Task objective:
Would you repeat exactly the part of the listing below that runs from the line containing "The height and width of the screenshot is (1357, 2248)." down to the line containing "Image resolution: width=1920", inclusive, and nothing else?
══ Data for the task ══
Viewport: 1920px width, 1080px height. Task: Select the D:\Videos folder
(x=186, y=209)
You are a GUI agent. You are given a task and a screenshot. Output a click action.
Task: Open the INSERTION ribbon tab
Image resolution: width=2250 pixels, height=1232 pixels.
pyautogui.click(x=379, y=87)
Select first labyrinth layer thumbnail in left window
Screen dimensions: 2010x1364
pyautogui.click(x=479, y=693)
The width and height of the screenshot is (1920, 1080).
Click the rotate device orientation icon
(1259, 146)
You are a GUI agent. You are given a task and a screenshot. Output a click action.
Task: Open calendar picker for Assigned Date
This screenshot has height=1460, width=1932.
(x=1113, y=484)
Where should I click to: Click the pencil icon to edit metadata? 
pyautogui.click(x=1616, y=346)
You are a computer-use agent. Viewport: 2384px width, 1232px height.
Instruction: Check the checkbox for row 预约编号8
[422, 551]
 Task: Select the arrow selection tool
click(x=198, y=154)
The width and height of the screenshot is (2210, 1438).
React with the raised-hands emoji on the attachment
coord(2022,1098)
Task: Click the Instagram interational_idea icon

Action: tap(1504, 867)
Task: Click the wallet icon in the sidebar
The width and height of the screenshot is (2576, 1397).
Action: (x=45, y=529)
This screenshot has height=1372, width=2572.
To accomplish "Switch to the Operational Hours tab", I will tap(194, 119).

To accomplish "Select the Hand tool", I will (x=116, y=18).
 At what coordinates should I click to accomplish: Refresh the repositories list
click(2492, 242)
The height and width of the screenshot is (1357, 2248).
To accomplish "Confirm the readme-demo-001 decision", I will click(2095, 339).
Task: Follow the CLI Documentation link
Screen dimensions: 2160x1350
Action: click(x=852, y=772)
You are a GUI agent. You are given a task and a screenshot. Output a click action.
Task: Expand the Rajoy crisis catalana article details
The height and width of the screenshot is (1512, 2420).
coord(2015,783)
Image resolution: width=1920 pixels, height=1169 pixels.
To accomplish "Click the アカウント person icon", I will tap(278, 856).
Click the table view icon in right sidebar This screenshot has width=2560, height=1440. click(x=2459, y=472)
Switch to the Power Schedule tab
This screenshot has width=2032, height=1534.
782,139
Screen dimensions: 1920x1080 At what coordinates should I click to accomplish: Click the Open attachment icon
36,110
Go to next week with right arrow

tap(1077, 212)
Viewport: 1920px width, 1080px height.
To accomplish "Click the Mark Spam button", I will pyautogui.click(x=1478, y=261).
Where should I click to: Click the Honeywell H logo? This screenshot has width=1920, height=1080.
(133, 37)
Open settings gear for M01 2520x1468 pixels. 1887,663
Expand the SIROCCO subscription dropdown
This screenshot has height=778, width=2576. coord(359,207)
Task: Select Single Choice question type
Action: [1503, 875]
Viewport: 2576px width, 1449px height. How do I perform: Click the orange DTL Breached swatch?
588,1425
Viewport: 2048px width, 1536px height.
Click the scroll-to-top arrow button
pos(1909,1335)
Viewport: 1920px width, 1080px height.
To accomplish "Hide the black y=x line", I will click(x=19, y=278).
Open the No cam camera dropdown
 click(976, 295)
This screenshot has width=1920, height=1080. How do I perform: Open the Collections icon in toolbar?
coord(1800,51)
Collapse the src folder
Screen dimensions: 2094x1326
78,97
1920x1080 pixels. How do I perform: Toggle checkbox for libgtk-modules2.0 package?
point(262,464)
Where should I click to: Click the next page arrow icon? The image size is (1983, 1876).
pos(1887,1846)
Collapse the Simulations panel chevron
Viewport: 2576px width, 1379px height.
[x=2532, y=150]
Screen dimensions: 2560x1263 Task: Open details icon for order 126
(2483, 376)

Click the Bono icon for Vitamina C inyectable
═══
Written solution:
The height and width of the screenshot is (1357, 2248).
To accomplish "Confirm the readme-demo-001 decision", I will click(2095, 339).
Task: Follow the CLI Documentation link
Screen dimensions: 2160x1350
Action: click(x=852, y=772)
You are a GUI agent. You are given a task and a screenshot. Output a click action.
Task: Expand the Rajoy crisis catalana article details
The height and width of the screenshot is (1512, 2420).
coord(2015,783)
Image resolution: width=1920 pixels, height=1169 pixels.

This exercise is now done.